AWS Chatbotについての本文の続きを書いてください。最後の文のすぐあとから書き始めます。

#### 本文

今までは、AWSで何らかの通知があるとメールやSMSで確認していたユーザーが多い状況でした。しかし、AWS Chatbotを使うと、SlackやAmazon Chime上で通知を確認できるようになります。

どんな機能があるの?

AWS Chatbotは下記のような機能があります。

■色々なAWSサービスの通知が取得できる!

代表的なものとして、下記サービスの通知が取得できます。

Amazon CloudWatch アラーム

通知アラーム例:CPU利用率が80%を超えた時、SSHが切断された時

AWS Healthイベント

通知アラーム例:AWSのメンテナンス情報、障害情報

AWS Security Hubの検出結果

通知アラーム例:AWSアカウントのセキュリティチェック結果

AWS Budgetsアラート

通知アラーム例:AWSの予算請求アラート

部署やチームでSlackかAmazon Chimeを利用しているという場合は、AWS Chatbotで通知アラーム設定をしておくと、発生した通知をメンバー全体で迅速に共有できます。今まではメールやSMSといったように通知手段自体がいくつかの方法に分かれてしまう事もありました。これなら通知経路も1つにまとめられます。

■設定が簡単!

AWS Chatbotを使う時の設定は、AWS Chatbotコンソール(管理画面)で、Amazon ChimeやSlackで設定を行い、チャンネルもしくはチャットルームに AWS Chatbotを追加すれば完了です。数分でできてしまいます。

########
#### データの抜粋

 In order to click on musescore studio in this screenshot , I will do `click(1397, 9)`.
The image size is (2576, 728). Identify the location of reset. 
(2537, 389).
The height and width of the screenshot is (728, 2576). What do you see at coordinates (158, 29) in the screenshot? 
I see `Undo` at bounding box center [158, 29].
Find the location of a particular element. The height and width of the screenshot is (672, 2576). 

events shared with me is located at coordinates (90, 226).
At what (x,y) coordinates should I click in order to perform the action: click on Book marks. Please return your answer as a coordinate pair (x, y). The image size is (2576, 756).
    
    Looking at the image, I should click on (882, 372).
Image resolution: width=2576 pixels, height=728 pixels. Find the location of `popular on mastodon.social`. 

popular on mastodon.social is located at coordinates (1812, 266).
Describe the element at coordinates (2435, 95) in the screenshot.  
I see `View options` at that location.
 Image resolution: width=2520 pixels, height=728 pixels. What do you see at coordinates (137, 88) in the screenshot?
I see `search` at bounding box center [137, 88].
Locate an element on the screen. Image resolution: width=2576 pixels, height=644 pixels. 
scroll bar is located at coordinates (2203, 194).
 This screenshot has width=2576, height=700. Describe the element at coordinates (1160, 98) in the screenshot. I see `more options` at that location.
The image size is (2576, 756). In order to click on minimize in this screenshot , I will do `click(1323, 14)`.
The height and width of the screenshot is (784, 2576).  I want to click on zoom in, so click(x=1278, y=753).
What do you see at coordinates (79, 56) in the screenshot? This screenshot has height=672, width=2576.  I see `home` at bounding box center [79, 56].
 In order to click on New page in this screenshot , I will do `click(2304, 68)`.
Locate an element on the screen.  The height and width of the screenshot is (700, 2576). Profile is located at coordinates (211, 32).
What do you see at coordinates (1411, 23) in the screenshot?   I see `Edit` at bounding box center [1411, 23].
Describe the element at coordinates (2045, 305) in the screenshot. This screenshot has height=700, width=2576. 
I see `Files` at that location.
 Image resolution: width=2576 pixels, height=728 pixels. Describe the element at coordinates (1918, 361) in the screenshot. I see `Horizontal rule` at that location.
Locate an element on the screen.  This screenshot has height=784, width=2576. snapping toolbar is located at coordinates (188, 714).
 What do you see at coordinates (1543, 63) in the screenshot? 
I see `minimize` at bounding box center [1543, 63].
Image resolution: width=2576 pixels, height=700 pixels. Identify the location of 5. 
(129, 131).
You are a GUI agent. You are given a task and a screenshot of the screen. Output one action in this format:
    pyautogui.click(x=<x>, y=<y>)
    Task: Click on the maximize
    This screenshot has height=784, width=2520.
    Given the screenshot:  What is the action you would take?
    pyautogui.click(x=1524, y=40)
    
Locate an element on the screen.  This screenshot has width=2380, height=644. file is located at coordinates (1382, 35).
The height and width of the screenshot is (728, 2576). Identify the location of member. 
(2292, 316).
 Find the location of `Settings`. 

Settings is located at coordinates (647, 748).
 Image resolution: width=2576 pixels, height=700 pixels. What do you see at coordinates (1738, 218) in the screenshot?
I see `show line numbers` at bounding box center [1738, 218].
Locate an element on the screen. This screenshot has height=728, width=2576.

########

▸ この問題の答え
■AWS Chatbotを使用してどのようなコマンドを実行できるのか

AWS Chatbotでは、AWSの様々なサービスの読み取り専用コマンドをサポートしています。Slackからコマンドを実行して、診断情報を取得、Lambda関数を呼び出し、ワークフローの開始、AWSサポートケースを作成するといったようなことをできます。AWS Chatbotコマンドでは、馴染みのあるAWSコマンドラインインターフェイスの構文が使用されます。

AWS Chatbotを使用してのコマンド実行方法

Slackチャンネルでコマンドを実行するには、AWS Chatbotのコンソールを用いて、Slackチャンネルを作成し、「@aws」と入力します。その後にAWS コマンドラインインターフェイスを使用したコマンドを入力することでコマンドを実行することが可能となっております。

AWS ChatbotとAmazon Lexとはどう違うの?

AWSでは「Amazon Lex」というチャットボットを作成できるサービスもあります。この2つのサービスはどのような違いがあるのでしょうか。以下にそれぞれの特徴を挙げて見ていきましょう。

AWS Chatbotの特徴

各種AWSサービスのアラーム取得、診断情報をリクエスト、リソース状況のモニタリングと操作を目的として設計された、構築済みの双方向のエージェント( ChatOps )という特徴があります。

Amazon Lexの特徴

自動音声認識と自然言語理解機能を持ち、音声や文章での対話型チャットインターフェイスを作成できるので、洗練された自然言語による対話ができるチャットボットの構築をスムーズに行うことが可能です。

「AWS Chatbot」という名称の影響で。Amazon Lexと同じようにチャットボットを作れると考えられがちですが、こうして比較してみると明らかな違いがあるということが分かりますね。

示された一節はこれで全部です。